This is an idea I’d had sitting in my drafts for awhile now, but I never got around to writing the actual post. Given the events of this week’s episode of Mad Men, the time has come.

SPOILERS INCOMING: There will be spoilers from both the show Mad Men and the book House of Mirth by Edith Wharton in this post. They are too integral to white-out, so don’t say I didn’t warn you!

Stunning

Competent

Husband-hunting

Self-sabotaging

Perceptive

Principled

“Everything about her was warm and soft and scented; even the stains of her grief became her as raindrops do the beaten rose.” – Edith Wharton, The House of Mirth

Joan Holloway and Lily Bart are the very definition of artful: each knows how to present herself and her surroundings to maximum advantage. Joan uses her her sashay and giggle to prompt the fellows to take her to lunch, while Lily trades on the use of her beauty and charm to access luxurious lodgings. Each longs to secure a comfortable future by landing a wealthy man, but their lively minds and strong wills cause them to stumble just when success seems surest. Lily Bart suffered a needlessly tragic end, could Joan be headed for the same?

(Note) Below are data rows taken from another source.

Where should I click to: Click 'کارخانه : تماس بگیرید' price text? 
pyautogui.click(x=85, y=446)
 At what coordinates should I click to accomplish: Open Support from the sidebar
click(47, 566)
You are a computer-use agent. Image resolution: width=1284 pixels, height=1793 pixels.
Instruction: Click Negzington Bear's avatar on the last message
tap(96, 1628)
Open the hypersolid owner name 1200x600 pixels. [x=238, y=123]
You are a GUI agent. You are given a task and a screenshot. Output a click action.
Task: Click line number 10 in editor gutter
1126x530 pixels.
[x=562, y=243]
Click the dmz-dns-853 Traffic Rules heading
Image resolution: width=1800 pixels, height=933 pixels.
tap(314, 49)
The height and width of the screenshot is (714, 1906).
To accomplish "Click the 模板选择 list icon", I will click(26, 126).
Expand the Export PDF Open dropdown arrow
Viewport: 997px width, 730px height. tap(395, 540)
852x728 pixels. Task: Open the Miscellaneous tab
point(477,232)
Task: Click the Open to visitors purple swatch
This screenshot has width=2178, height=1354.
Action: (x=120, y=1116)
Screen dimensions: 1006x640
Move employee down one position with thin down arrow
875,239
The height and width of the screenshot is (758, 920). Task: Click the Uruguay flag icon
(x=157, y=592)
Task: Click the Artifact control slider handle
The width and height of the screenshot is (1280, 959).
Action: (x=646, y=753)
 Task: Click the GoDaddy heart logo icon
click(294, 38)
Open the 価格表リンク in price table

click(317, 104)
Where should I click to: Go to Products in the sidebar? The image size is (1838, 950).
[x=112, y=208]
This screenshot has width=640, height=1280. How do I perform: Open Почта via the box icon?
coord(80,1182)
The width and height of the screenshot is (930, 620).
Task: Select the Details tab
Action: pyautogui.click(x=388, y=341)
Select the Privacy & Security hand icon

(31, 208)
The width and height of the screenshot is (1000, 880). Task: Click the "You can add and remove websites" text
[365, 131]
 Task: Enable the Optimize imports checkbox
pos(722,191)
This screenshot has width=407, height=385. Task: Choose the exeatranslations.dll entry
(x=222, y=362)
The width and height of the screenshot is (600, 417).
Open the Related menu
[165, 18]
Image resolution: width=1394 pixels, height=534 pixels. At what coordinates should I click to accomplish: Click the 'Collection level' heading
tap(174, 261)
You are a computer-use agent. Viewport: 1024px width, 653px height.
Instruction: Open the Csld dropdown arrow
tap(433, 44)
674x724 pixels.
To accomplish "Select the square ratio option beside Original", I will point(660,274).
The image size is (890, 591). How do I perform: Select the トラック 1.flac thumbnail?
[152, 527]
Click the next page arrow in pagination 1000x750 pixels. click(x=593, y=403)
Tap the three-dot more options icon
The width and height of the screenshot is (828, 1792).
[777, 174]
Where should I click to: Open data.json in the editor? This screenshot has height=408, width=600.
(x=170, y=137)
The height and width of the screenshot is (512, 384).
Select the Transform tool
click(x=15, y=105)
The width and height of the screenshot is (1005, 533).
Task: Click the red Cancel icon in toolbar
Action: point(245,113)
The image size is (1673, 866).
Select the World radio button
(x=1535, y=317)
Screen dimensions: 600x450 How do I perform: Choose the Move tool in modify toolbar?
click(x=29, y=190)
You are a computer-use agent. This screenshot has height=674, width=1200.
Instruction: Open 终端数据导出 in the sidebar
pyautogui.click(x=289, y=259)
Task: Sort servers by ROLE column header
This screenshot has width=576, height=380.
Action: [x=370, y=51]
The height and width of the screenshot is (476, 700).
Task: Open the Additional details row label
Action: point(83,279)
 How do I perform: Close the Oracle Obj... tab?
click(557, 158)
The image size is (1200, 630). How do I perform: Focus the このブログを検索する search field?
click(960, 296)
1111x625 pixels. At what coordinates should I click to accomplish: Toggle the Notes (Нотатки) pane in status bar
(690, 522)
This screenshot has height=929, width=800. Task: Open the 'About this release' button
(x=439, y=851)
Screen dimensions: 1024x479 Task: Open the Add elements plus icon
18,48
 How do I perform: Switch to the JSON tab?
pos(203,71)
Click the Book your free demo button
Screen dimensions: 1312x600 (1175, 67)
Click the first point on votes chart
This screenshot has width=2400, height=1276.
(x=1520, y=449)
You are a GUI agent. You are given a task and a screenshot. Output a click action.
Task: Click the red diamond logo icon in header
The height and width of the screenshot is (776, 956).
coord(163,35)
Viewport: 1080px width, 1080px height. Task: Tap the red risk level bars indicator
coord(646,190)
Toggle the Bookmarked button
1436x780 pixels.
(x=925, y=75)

We meet Joan Holloway at the beginning of Mad Men as a great beauty, socially powerful, on the verge of being “past her prime” at twenty-nine. She commands the halls of Sterling Cooper with an unwavering sense of decorum, handling switchboard operators and executives with equal finesse. She has worked her way up as high as most mid-century woman could imagine going in Manhattan and must make a choice: remain in the office and become a former-sexpot-turned-career spinster à la Ida Blankenship, or find a suitable man to marry (and fast).

Lily Bart is a great beauty of a similar stripe: at the top of her social game and in high demand at all the most fashionable parties. She navigates social situations made sticky by her lack of money or standing with humor and charm, making the absolute most of every opportunity that comes her way. Just like Joan, Lily is twenty-nine and unmarried. No matter how lovely she may be, her social set are already lamenting her pickiness and predicting spinsterhood.

Despite their considerable talents and charms, both Joan and Lily have a tendency to make willful decisions just as they are about to achieve their objectives. Lily abandons the unimaginably rich and intolerably dull Percy Gryce, in favor of a few stolen hours with middle-class lawyer Lawrence Selden. Still, she cannot bring herself to choose happiness with Selden in dingier surroundings over the opulence that attends an oppressive life with a man like Gryce. Joan dallies with her unsuitable man, her married boss Roger Sterling, but will not encourage him to leave his wife.

Though Lily is single and Joan married, their downward spirals follow similar trajectories. Each loses a shot at her greatest love by slighting someone in a proud moment. Many times spurned social-climber Simon Rosedale first calls Lily’s virtue into question when he spreads word that she was seen leaving Lawrence Selden’s private rooms, then offers to marry her if she will only blackmail Selden and a former friend to regain a place in society. By this time Lily has descended into the working class: she has been disinherited due to her gambling and borrowed a large sum of money from a  married man who has designs on her, an action which leads her to be sacrificed on the social altar by friend looking to distract from her own indiscretions.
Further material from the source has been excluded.